What is needed: Each line of the listing is to be copied exactly.

Information provided:
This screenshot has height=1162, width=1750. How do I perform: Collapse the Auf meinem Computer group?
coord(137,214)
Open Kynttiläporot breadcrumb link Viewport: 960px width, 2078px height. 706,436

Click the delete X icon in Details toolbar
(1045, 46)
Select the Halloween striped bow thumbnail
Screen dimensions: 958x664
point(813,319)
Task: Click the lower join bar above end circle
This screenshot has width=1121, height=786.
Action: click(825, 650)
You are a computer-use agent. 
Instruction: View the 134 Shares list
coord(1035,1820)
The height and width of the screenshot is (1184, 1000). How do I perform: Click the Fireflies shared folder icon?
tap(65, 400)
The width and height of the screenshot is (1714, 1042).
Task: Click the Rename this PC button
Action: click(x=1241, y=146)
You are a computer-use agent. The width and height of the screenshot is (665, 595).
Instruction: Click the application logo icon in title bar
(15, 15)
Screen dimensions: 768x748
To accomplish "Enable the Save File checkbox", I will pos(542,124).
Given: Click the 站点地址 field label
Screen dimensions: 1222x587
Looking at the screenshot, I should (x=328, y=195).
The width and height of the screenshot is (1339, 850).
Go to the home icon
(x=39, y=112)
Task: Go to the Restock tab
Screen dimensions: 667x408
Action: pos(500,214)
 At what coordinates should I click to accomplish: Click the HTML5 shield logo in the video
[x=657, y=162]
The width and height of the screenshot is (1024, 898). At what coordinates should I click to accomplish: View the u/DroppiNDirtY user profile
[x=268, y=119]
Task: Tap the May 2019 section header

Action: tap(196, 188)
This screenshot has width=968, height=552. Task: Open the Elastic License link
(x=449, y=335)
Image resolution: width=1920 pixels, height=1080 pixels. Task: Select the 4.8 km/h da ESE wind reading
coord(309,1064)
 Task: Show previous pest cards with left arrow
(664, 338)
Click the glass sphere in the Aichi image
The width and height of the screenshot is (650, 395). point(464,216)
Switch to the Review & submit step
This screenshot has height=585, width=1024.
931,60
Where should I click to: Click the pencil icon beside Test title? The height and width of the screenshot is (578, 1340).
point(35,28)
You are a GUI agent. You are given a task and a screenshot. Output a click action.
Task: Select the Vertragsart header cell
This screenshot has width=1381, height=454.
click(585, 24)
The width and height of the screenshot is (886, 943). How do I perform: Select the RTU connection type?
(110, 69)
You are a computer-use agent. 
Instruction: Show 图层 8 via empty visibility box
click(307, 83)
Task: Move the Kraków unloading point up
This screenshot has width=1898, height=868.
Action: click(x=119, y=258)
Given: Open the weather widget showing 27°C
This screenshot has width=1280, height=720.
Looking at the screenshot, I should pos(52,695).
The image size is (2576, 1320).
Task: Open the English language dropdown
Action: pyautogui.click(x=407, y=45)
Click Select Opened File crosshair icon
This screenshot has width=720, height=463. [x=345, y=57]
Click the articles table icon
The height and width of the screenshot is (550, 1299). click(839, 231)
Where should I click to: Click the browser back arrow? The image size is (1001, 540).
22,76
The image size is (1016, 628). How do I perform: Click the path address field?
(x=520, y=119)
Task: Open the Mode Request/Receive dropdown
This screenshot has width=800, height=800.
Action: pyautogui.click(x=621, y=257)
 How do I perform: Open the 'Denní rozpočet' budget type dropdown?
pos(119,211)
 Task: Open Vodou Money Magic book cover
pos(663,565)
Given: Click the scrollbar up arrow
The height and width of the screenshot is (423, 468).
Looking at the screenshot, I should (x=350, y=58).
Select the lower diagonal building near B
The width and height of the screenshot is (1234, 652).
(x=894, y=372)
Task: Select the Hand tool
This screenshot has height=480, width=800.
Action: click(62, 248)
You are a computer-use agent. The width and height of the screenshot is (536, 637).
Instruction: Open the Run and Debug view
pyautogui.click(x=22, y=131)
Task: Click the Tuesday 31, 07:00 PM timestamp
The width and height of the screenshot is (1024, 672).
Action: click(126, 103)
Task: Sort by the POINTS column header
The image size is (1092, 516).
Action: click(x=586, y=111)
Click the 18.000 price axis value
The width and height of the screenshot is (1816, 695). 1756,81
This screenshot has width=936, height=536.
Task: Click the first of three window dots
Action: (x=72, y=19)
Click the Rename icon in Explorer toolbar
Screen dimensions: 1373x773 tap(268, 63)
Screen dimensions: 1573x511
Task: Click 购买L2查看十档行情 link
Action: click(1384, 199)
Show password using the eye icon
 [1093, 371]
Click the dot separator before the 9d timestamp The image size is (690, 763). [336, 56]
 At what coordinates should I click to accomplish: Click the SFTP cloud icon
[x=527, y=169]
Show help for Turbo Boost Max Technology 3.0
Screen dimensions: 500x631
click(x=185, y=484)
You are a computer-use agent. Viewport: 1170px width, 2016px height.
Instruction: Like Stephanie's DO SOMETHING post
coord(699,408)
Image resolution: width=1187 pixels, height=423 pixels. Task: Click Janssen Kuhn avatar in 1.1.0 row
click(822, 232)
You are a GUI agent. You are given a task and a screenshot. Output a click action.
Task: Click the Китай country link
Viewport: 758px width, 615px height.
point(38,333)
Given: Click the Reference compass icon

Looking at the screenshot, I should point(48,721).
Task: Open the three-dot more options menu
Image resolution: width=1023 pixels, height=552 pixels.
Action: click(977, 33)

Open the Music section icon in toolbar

Solution for this task:
This screenshot has height=1162, width=1750. How do I perform: Collapse the Auf meinem Computer group?
coord(137,214)
Open Kynttiläporot breadcrumb link Viewport: 960px width, 2078px height. 706,436

Click the delete X icon in Details toolbar
(1045, 46)
Select the Halloween striped bow thumbnail
Screen dimensions: 958x664
point(813,319)
Task: Click the lower join bar above end circle
This screenshot has width=1121, height=786.
Action: click(825, 650)
You are a computer-use agent. 
Instruction: View the 134 Shares list
coord(1035,1820)
The height and width of the screenshot is (1184, 1000). How do I perform: Click the Fireflies shared folder icon?
tap(65, 400)
The width and height of the screenshot is (1714, 1042).
Task: Click the Rename this PC button
Action: click(x=1241, y=146)
You are a computer-use agent. The width and height of the screenshot is (665, 595).
Instruction: Click the application logo icon in title bar
(15, 15)
Screen dimensions: 768x748
To accomplish "Enable the Save File checkbox", I will pos(542,124).
Given: Click the 站点地址 field label
Screen dimensions: 1222x587
Looking at the screenshot, I should (x=328, y=195).
The width and height of the screenshot is (1339, 850).
Go to the home icon
(x=39, y=112)
Task: Go to the Restock tab
Screen dimensions: 667x408
Action: pos(500,214)
 At what coordinates should I click to accomplish: Click the HTML5 shield logo in the video
[x=657, y=162]
The width and height of the screenshot is (1024, 898). At what coordinates should I click to accomplish: View the u/DroppiNDirtY user profile
[x=268, y=119]
Task: Tap the May 2019 section header

Action: tap(196, 188)
This screenshot has width=968, height=552. Task: Open the Elastic License link
(x=449, y=335)
Image resolution: width=1920 pixels, height=1080 pixels. Task: Select the 4.8 km/h da ESE wind reading
coord(309,1064)
 Task: Show previous pest cards with left arrow
(664, 338)
Click the glass sphere in the Aichi image
The width and height of the screenshot is (650, 395). point(464,216)
Switch to the Review & submit step
This screenshot has height=585, width=1024.
931,60
Where should I click to: Click the pencil icon beside Test title? The height and width of the screenshot is (578, 1340).
point(35,28)
You are a GUI agent. You are given a task and a screenshot. Output a click action.
Task: Select the Vertragsart header cell
This screenshot has width=1381, height=454.
click(585, 24)
The width and height of the screenshot is (886, 943). How do I perform: Select the RTU connection type?
(110, 69)
You are a computer-use agent. 
Instruction: Show 图层 8 via empty visibility box
click(307, 83)
Task: Move the Kraków unloading point up
This screenshot has width=1898, height=868.
Action: click(x=119, y=258)
Given: Open the weather widget showing 27°C
This screenshot has width=1280, height=720.
Looking at the screenshot, I should pos(52,695).
The image size is (2576, 1320).
Task: Open the English language dropdown
Action: pyautogui.click(x=407, y=45)
Click Select Opened File crosshair icon
This screenshot has width=720, height=463. [x=345, y=57]
Click the articles table icon
The height and width of the screenshot is (550, 1299). click(839, 231)
Where should I click to: Click the browser back arrow? The image size is (1001, 540).
22,76
The image size is (1016, 628). How do I perform: Click the path address field?
(x=520, y=119)
Task: Open the Mode Request/Receive dropdown
This screenshot has width=800, height=800.
Action: pyautogui.click(x=621, y=257)
 How do I perform: Open the 'Denní rozpočet' budget type dropdown?
pos(119,211)
 Task: Open Vodou Money Magic book cover
pos(663,565)
Given: Click the scrollbar up arrow
The height and width of the screenshot is (423, 468).
Looking at the screenshot, I should (x=350, y=58).
Select the lower diagonal building near B
The width and height of the screenshot is (1234, 652).
(x=894, y=372)
Task: Select the Hand tool
This screenshot has height=480, width=800.
Action: click(62, 248)
You are a computer-use agent. The width and height of the screenshot is (536, 637).
Instruction: Open the Run and Debug view
pyautogui.click(x=22, y=131)
Task: Click the Tuesday 31, 07:00 PM timestamp
The width and height of the screenshot is (1024, 672).
Action: click(126, 103)
Task: Sort by the POINTS column header
The image size is (1092, 516).
Action: click(x=586, y=111)
Click the 18.000 price axis value
The width and height of the screenshot is (1816, 695). 1756,81
This screenshot has width=936, height=536.
Task: Click the first of three window dots
Action: (x=72, y=19)
Click the Rename icon in Explorer toolbar
Screen dimensions: 1373x773 tap(268, 63)
Screen dimensions: 1573x511
Task: Click 购买L2查看十档行情 link
Action: click(1384, 199)
Show password using the eye icon
 [1093, 371]
Click the dot separator before the 9d timestamp The image size is (690, 763). [336, 56]
 At what coordinates should I click to accomplish: Click the SFTP cloud icon
[x=527, y=169]
Show help for Turbo Boost Max Technology 3.0
Screen dimensions: 500x631
click(x=185, y=484)
You are a computer-use agent. Viewport: 1170px width, 2016px height.
Instruction: Like Stephanie's DO SOMETHING post
coord(699,408)
Image resolution: width=1187 pixels, height=423 pixels. Task: Click Janssen Kuhn avatar in 1.1.0 row
click(822, 232)
You are a GUI agent. You are given a task and a screenshot. Output a click action.
Task: Click the Китай country link
Viewport: 758px width, 615px height.
point(38,333)
Given: Click the Reference compass icon

Looking at the screenshot, I should point(48,721).
Task: Open the three-dot more options menu
Image resolution: width=1023 pixels, height=552 pixels.
Action: click(977, 33)

Open the Music section icon in toolbar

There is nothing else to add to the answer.